▸ **WHAT THE TASK ASKS**:
Edit the material below so that "Serving Size" becomes "Calories" and nothing else changes. Leave the pictures out of your version.

Entries on locating words and elements
┌────────
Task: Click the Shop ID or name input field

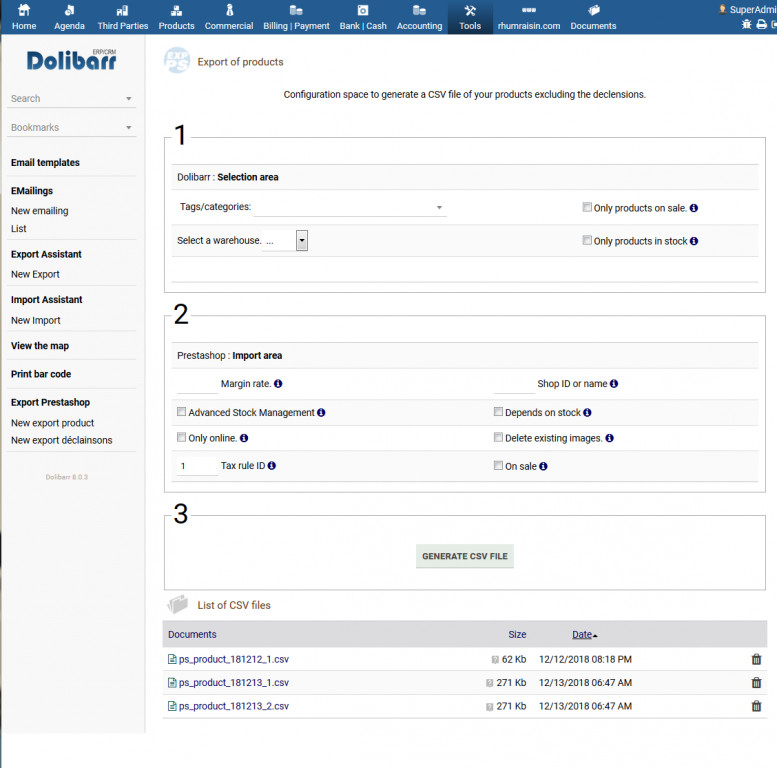Action: click(x=514, y=384)
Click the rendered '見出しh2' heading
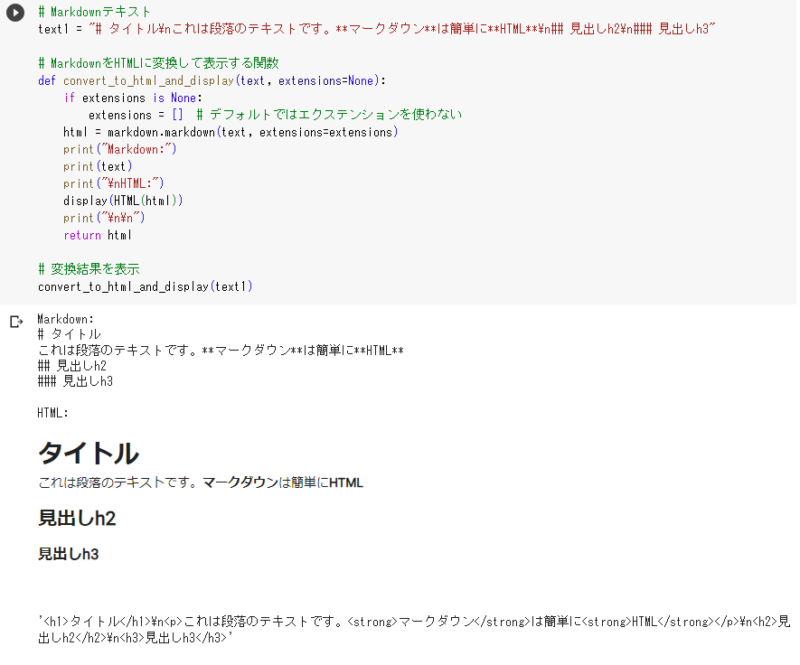 [x=77, y=518]
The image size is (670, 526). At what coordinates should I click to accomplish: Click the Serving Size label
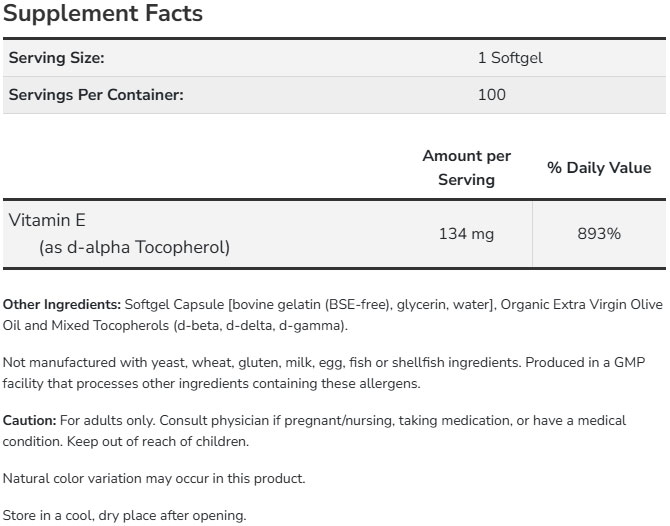(x=56, y=58)
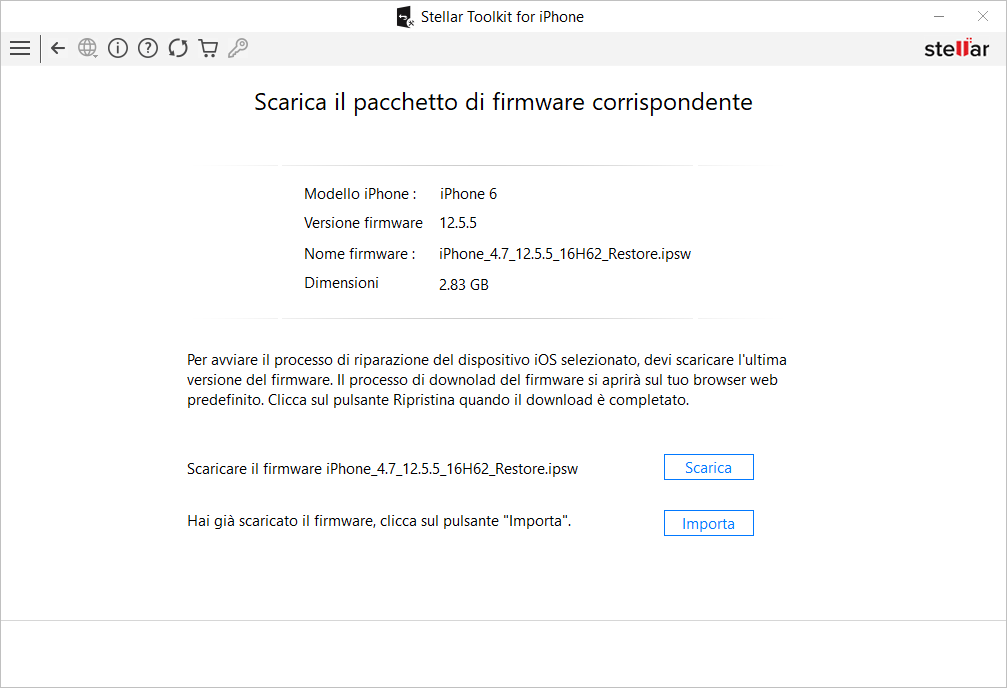Click the Scarica button
This screenshot has height=688, width=1007.
click(708, 468)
└────────
▸ **RESPONSE BELOW**:
Task: Click the Shop ID or name input field

Action: click(x=514, y=384)
Click the rendered '見出しh2' heading
 [x=77, y=518]
The image size is (670, 526). At what coordinates should I click to accomplish: Click the Calories label
(x=56, y=58)
Click the Scarica button
This screenshot has height=688, width=1007.
click(708, 468)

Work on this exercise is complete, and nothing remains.